Please use this identifier to cite or link to this item: http://scholarbank.nus.edu.sg/handle/10635/19066
Title: Ab initio and DFT investigation of the mechanism and hydration pattern of sialidase and its inhibitors
Authors: KRISHNAN CHANDRASEKARAN
Keywords: Sialidase inhibitors, Hydration pattern, Solvation free energy and Binding energy
Issue Date: 25-Jan-2010
Source: KRISHNAN CHANDRASEKARAN (2010-01-25). Ab initio and DFT investigation of the mechanism and hydration pattern of sialidase and its inhibitors. ScholarBank@NUS Repository.
Abstract: Functional and structural information about sialidase enzyme is vital in the discovery of sialidase inhibitors. Hence this study investigates the catalytic mechanism of sialidase enzyme by first principle calculations and it demonstrates that the enzyme mechanism proceeds via the formation of an oxocarbocation intermediate and not by covalent intermediate.
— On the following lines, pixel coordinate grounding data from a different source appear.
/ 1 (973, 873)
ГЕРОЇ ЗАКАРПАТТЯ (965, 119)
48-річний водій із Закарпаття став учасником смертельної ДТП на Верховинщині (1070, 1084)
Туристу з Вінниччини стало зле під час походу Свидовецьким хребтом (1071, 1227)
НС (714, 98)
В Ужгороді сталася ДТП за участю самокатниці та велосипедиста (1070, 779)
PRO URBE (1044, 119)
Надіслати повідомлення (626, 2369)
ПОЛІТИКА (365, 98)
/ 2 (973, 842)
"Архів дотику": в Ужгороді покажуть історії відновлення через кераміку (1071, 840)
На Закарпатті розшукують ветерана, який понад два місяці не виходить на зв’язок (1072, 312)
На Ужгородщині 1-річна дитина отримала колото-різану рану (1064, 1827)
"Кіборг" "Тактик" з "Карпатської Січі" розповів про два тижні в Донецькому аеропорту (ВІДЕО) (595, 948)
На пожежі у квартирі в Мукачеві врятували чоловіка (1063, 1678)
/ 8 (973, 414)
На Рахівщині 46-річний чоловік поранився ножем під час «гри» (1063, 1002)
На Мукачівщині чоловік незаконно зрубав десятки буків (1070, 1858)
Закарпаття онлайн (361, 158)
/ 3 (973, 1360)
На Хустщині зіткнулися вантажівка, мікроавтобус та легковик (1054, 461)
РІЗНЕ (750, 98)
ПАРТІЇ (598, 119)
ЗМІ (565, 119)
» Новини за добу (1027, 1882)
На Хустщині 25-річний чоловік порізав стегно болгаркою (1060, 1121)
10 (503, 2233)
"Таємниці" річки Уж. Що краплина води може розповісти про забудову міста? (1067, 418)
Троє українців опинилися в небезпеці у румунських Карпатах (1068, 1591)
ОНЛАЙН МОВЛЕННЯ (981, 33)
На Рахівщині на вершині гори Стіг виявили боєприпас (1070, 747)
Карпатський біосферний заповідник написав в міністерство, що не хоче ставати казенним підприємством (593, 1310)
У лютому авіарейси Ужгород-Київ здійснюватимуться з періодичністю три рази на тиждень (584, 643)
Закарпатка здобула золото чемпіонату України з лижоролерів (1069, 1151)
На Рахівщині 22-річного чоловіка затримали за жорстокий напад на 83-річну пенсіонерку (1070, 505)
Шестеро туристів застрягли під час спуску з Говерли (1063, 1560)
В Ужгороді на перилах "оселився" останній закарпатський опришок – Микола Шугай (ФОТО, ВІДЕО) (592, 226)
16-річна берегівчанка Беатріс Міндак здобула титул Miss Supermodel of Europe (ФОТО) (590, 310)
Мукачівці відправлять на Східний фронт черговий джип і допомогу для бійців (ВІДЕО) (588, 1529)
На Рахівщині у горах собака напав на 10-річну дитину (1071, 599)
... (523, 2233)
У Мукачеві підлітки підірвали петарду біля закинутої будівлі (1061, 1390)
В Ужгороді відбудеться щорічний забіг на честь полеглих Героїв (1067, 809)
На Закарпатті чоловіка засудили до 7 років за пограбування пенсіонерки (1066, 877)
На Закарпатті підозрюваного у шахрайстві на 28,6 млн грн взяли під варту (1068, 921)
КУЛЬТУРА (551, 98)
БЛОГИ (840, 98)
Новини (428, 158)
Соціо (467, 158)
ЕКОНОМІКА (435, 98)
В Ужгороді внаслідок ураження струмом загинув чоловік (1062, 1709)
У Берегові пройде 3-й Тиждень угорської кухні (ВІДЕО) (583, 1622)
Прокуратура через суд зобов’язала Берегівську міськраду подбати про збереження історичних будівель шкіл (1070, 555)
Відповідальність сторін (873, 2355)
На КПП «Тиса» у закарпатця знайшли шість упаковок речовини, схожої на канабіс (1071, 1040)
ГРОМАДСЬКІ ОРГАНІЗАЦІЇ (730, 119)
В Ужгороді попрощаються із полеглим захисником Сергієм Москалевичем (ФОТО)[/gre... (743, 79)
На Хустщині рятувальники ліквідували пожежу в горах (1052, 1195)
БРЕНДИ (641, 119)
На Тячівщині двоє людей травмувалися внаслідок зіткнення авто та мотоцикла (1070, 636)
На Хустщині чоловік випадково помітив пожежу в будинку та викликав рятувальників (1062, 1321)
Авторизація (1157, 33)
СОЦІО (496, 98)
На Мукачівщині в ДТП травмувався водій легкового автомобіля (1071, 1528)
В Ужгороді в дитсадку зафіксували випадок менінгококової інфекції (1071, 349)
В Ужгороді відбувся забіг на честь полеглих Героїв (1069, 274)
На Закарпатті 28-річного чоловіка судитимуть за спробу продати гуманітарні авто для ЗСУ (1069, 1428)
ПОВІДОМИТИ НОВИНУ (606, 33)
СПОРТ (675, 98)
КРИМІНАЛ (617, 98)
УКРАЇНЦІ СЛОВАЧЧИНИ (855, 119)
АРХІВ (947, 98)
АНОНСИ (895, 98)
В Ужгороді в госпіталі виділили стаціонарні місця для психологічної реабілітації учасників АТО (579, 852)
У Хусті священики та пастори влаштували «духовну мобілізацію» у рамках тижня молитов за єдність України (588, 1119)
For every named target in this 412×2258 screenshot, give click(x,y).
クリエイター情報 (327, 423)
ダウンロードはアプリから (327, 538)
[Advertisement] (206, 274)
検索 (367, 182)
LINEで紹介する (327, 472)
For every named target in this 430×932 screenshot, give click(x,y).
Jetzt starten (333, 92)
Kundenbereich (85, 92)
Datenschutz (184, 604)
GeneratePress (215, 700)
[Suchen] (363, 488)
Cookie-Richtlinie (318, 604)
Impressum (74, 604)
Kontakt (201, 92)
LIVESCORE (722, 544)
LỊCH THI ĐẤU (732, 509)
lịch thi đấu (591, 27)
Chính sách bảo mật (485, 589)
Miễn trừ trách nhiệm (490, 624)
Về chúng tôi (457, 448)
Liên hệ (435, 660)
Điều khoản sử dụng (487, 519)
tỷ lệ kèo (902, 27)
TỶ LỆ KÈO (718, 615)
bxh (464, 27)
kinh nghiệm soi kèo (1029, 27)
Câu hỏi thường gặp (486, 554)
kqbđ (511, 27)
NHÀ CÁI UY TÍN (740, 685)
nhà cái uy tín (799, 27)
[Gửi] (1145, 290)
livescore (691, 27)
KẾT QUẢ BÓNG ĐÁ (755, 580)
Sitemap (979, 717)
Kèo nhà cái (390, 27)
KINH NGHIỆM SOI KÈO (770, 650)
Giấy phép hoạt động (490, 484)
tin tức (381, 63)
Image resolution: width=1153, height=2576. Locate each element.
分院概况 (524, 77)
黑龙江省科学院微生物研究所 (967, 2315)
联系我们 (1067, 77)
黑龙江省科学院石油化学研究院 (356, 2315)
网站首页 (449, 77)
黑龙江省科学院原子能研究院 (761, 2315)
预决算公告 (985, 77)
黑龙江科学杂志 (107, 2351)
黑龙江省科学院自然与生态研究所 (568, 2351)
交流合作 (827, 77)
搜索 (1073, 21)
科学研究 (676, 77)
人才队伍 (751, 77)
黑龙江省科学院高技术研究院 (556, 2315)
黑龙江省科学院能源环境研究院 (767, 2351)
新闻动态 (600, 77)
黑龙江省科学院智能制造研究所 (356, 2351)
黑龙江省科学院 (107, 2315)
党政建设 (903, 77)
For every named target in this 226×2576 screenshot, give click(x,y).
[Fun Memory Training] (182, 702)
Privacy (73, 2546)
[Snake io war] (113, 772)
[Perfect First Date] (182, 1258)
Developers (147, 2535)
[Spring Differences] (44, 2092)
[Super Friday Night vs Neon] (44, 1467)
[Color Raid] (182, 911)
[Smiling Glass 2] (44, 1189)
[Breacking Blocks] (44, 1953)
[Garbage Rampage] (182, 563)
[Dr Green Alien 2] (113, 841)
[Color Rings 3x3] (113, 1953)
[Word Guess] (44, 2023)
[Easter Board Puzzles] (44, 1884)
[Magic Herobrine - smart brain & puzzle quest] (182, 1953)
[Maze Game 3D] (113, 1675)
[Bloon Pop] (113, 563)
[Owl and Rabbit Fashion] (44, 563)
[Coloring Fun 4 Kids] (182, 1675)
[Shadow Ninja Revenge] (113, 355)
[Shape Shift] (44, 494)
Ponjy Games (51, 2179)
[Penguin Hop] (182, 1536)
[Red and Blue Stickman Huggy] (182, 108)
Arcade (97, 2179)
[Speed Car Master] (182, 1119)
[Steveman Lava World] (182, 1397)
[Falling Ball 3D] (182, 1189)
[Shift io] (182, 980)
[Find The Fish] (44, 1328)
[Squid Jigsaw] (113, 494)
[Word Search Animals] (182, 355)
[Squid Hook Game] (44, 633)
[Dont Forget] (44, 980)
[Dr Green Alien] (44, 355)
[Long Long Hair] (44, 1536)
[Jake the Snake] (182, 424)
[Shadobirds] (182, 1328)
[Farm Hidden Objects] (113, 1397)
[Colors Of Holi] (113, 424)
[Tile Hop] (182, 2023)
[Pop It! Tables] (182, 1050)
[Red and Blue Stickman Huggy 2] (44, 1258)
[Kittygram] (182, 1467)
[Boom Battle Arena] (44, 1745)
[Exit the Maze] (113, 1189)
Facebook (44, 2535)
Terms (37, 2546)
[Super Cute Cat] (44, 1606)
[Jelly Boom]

This will facilitate the design and development of sialidase antiviral inhibitors. The ability to engineer water binding sites in the interface between a drug and its receptor might prove useful in drug design. Therefore, this study has employed RHF/6-31G and DFT RB3LYP/6-31G(d) levels of theory to explore the hydration pattern of sialyate and sialidase inhibitors with up to seven water molecules. The results show that the solvation free energy increases as a function of water molecules and ligand binding energy of the compounds progressively decreases as a function of water molecules. It reveals that carboxylate oxygen, hydroxyl, amino, methoxy group and glycerol side chains were the strong water binding sites in the ligand-receptor interactions. Substituents have also been introduced at the various positions around functional site of sialidase inhibitors to evaluate their binding affinity. We found that methoxy, methyl, and amino groups were the promising substituents with higher binding affinity and it will aid in the design and development of potential sialidase antiviral inhibitors in the near future.